Surenian acknowledged the criticism of Burchell's 2014 estimates. He said the professor will have to take that into consideration as he calculates obligations for this new report.

Malay said Bernards Township, which is one of 60 municipalities statewide to be certified by COAH as having drafted an affordable-housing plan that meets its Third Round obligation, joined in hiring Burchell because of his expertise and the ambiguity about what is ahead.

"Given the uncertainty as to which methods of compliance will be accepted, the attitudes and decisions of different judges and the efforts of the Fair Share Housing lobby to influence those decisions in an extreme way, we thought it best to bring as many experts on board as we could," he said. "We are not looking for a lower obligation, since no obligation has been set for us. It is up to us to determine what we think is a fair number and submit to a judge how we will fulfill that obligation. In doing so, we hope that our plan will be accepted. After that, so long as we adhere to the plan, immunity from builder's suits will follow."

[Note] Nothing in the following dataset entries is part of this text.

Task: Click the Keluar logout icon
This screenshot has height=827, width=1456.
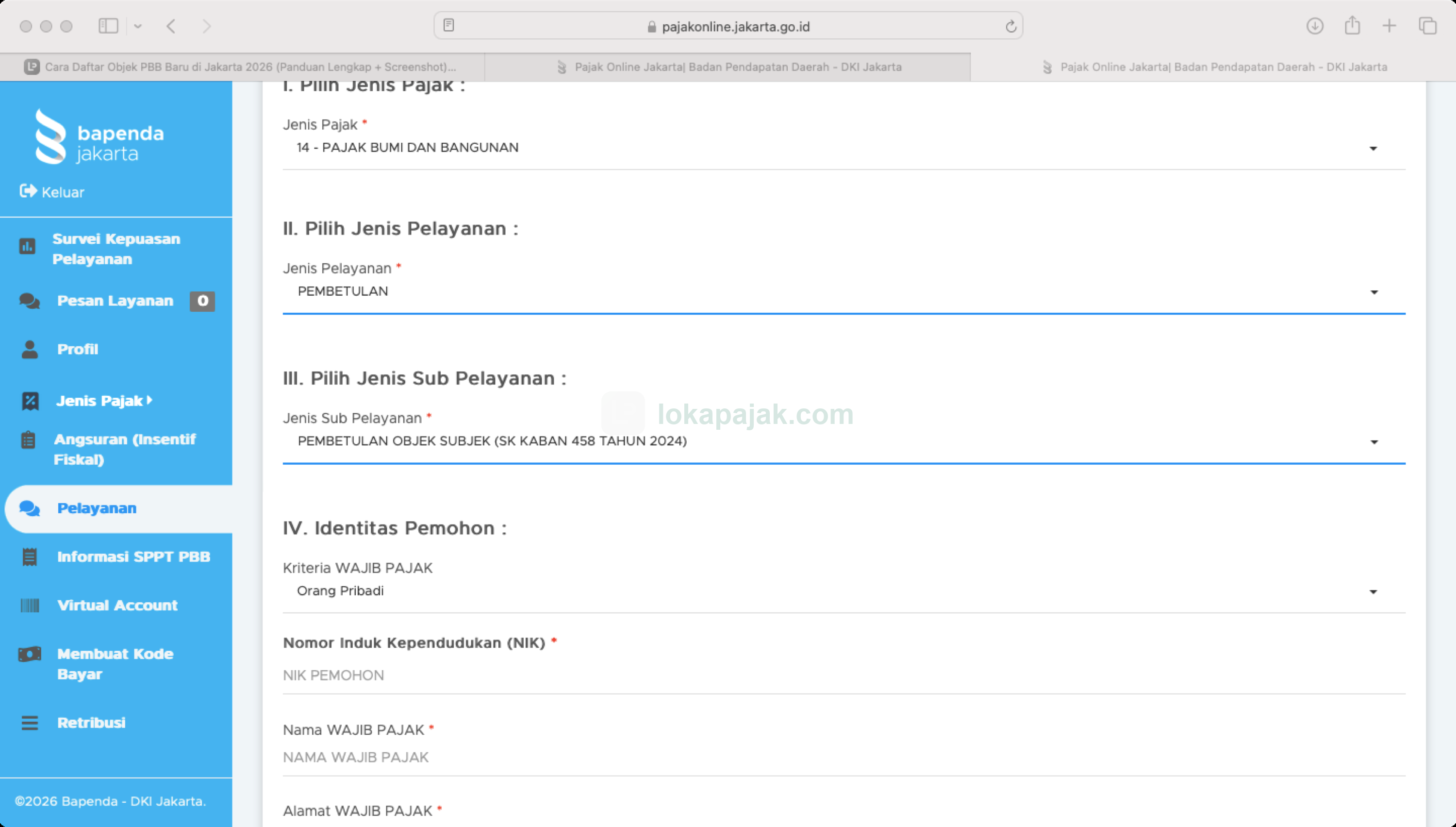Action: tap(28, 191)
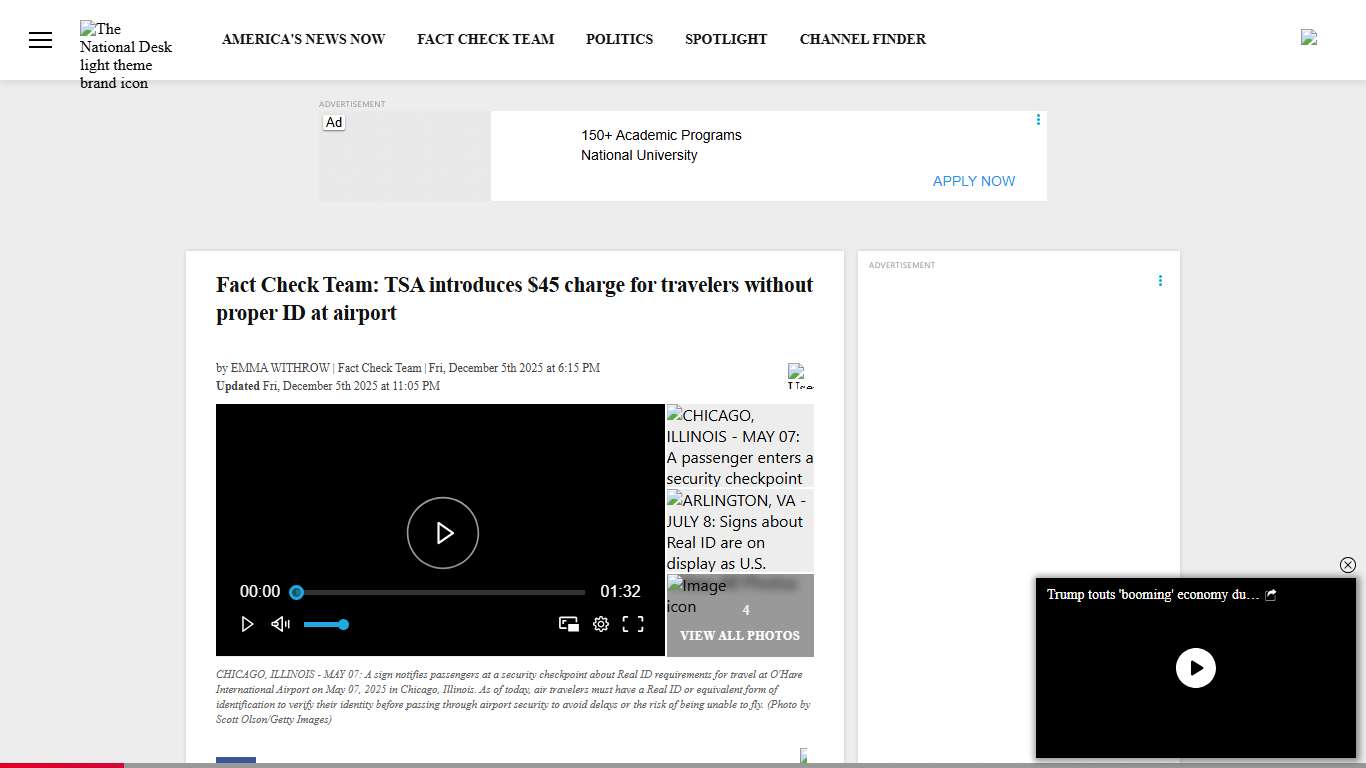Image resolution: width=1366 pixels, height=768 pixels.
Task: Expand the floating video to a new window
Action: coord(1270,594)
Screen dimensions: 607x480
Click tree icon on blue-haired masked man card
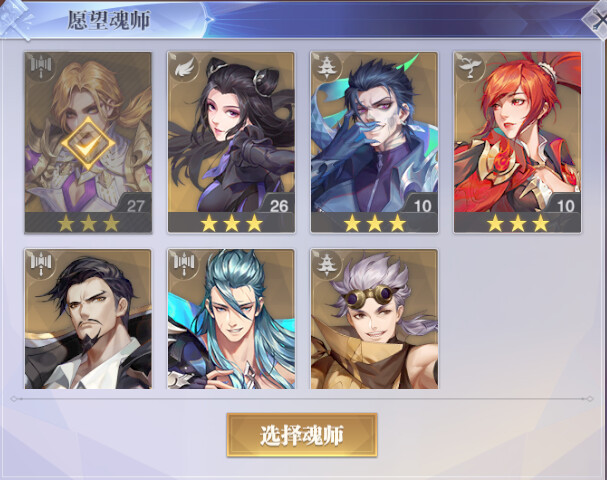tap(327, 68)
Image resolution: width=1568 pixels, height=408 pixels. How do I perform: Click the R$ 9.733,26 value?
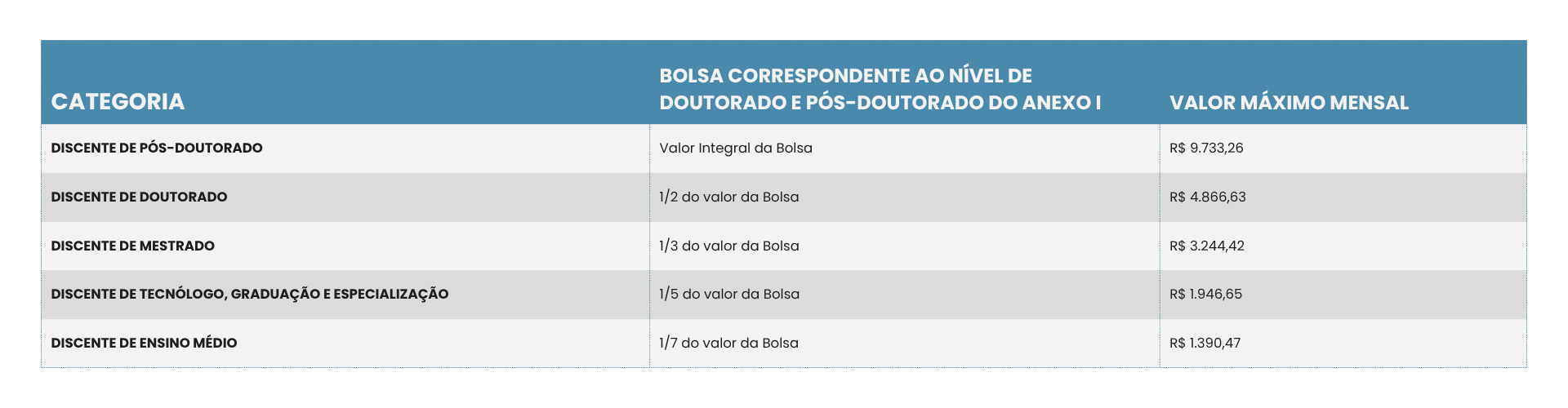pyautogui.click(x=1206, y=149)
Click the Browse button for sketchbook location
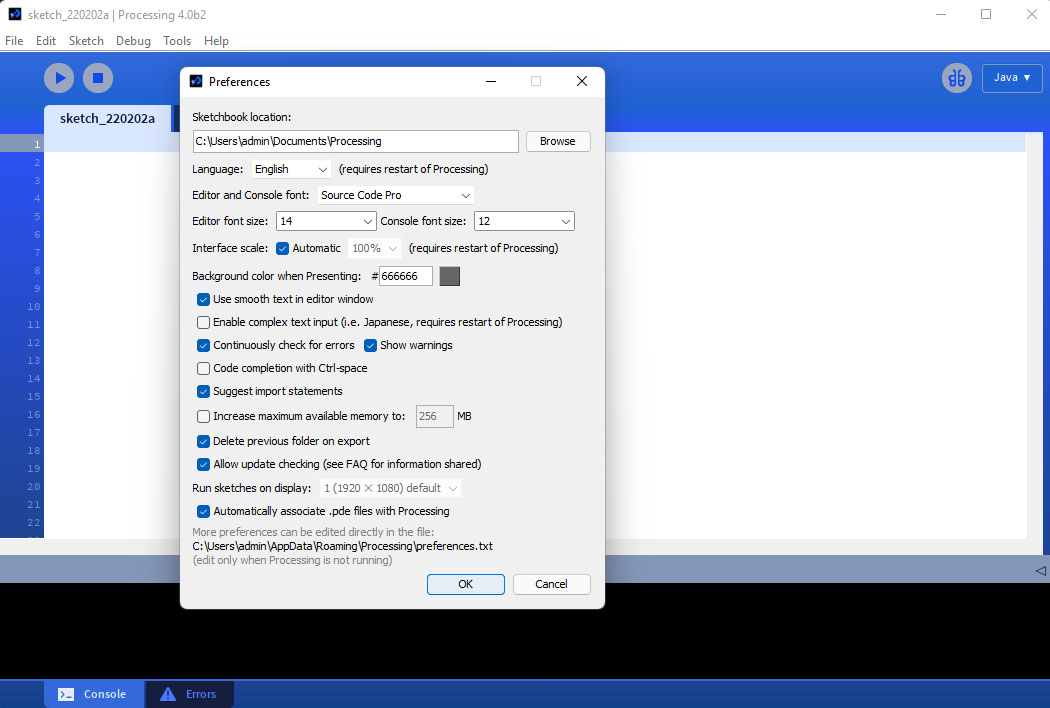Image resolution: width=1050 pixels, height=708 pixels. click(557, 141)
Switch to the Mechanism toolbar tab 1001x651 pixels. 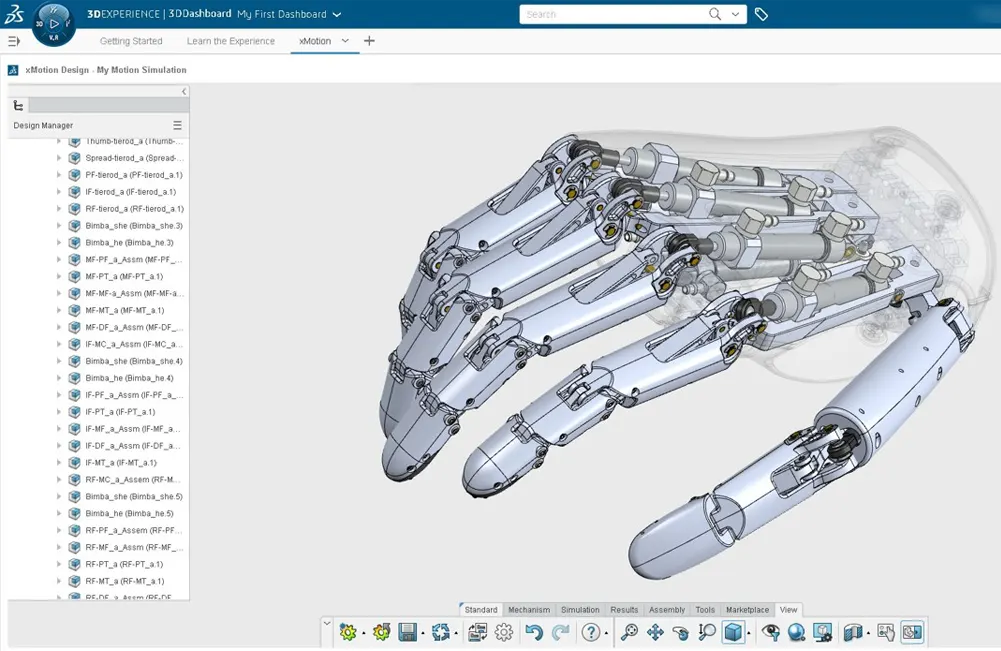[x=528, y=610]
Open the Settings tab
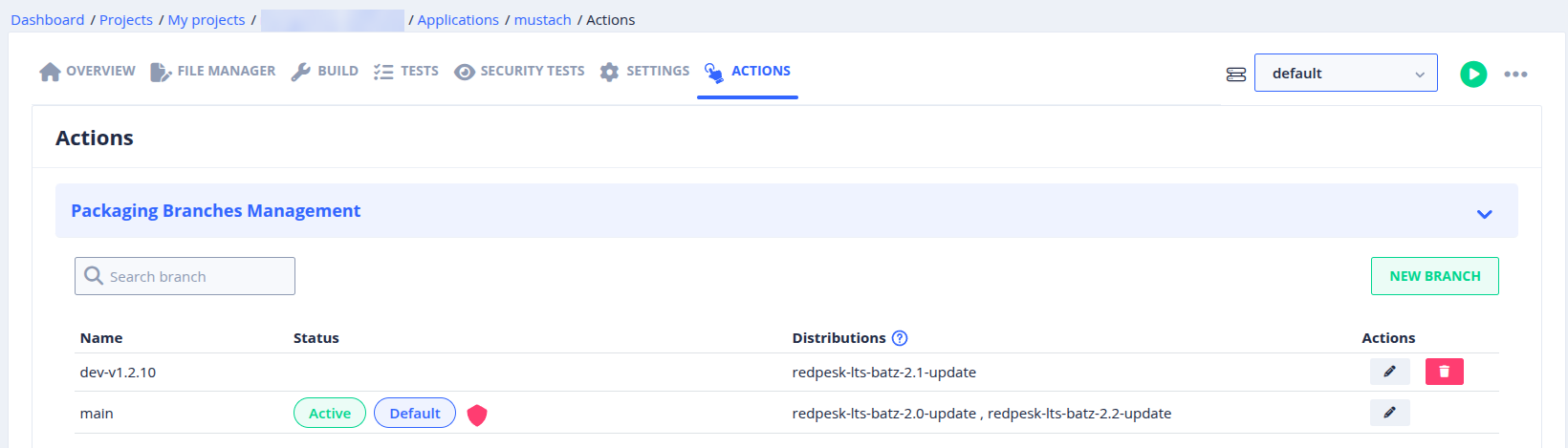This screenshot has height=448, width=1568. [x=644, y=72]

In his filings, Surenian is asking the courts to give municipalities immunity for five months after they find out their obligation, which could be as late as September.

Campisi said that seems to be a tactic designed to further delay the process of starting to build affordable housing again.

Surenian said it makes no sense to force a municipality to draft an affordable-housing plan without knowing how many units for which to zone.

"The position we have taken is eminently sensible to every citizen in this state," he said. "We shouldn't send towns into the planning process blind. If you don't know the rules, you're going to waste a lot of time and money for nothing ... I'm hoping the courts are going to be practical about this and see the sense in proceeding in a practical way."

While municipalities are filing papers, little has been decided so far. In one instance, involving Monroe Township in Middlesex County, a judge agreed to give the township immunity through November 9 and set a schedule for hearing its defense of its plan and Fair Share's contention that its obligation -- capped at 1,000 units -- is less than half of what it really needs to provide. The judge also named a special master to help mediate any disputes among the parties.

Despite the uncertainty, advocates are confident the new affordable-housing rules will work better than what they have faced over the last decade with two sets of invalidated rules and, more recently, inaction by COAH.

Since taking office, Christie has taken a number of actions to try to eliminate COAH, and he vetoed in 2011 an affordable housing reform bill, calling it worse than “the current failed COAH system.” After that veto, the Legislature has done little to change the system, despite loud invitations from the court.